• Activity
Determine the number of lines in the data below that contain the string "Network", and respond with that number alone.

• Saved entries

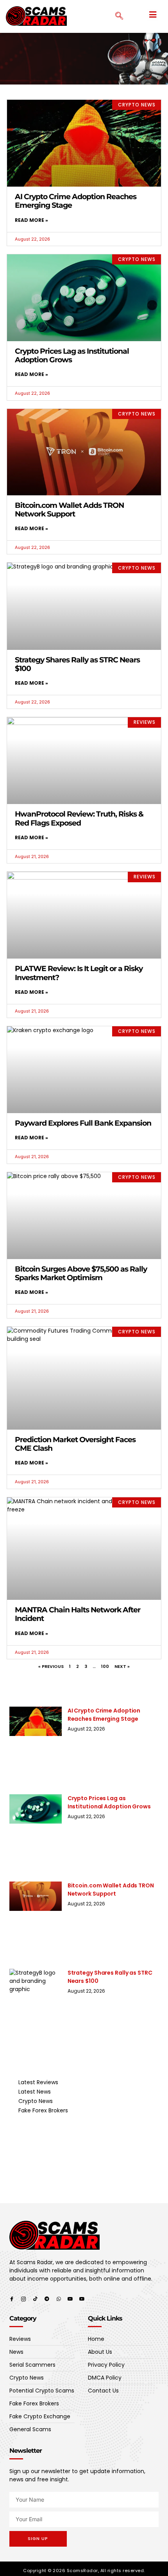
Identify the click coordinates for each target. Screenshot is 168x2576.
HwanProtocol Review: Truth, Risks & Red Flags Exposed (79, 818)
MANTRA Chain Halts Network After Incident (77, 1614)
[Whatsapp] (58, 2299)
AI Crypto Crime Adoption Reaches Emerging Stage (75, 201)
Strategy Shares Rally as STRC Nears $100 (77, 664)
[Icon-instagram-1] (23, 2299)
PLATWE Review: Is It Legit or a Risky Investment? (79, 973)
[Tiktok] (35, 2299)
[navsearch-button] (115, 16)
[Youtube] (70, 2299)
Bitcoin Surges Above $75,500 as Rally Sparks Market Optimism (81, 1273)
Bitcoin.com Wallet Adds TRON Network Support (69, 509)
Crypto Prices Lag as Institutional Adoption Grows (72, 355)
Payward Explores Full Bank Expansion (83, 1123)
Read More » (31, 220)
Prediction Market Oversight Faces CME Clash (75, 1444)
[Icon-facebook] (11, 2299)
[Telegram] (47, 2299)
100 (105, 1666)
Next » (122, 1666)
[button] (153, 15)
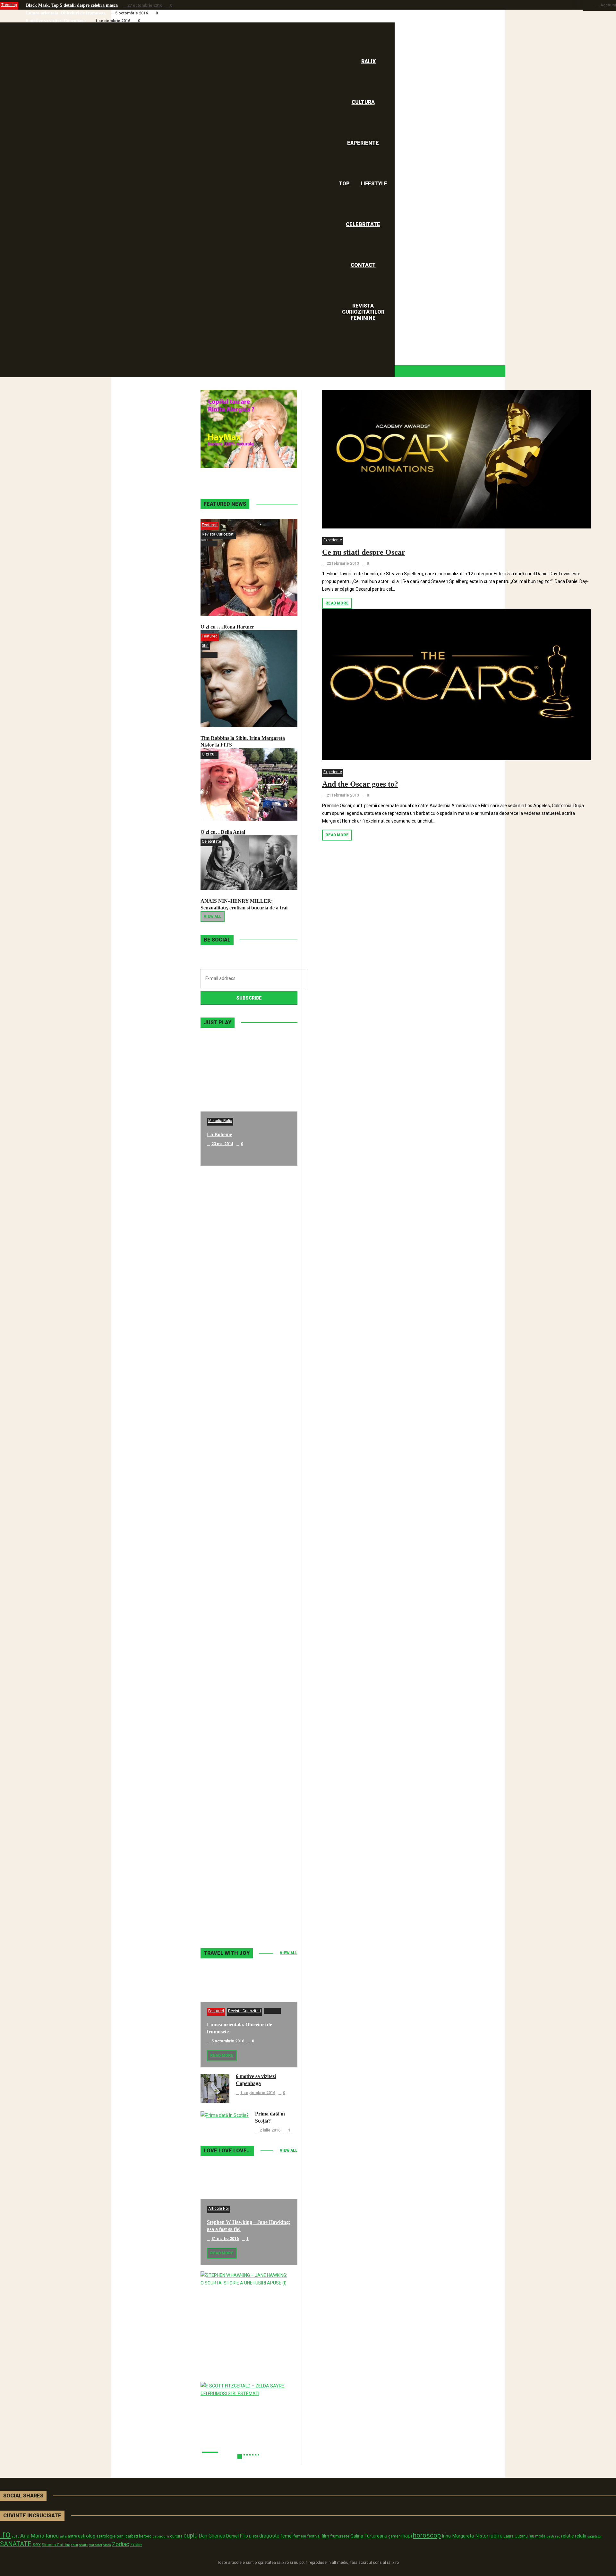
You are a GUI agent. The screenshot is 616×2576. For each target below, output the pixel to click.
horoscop (427, 2535)
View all (212, 916)
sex (36, 2544)
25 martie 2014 (225, 1528)
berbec (145, 2536)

• Task response
2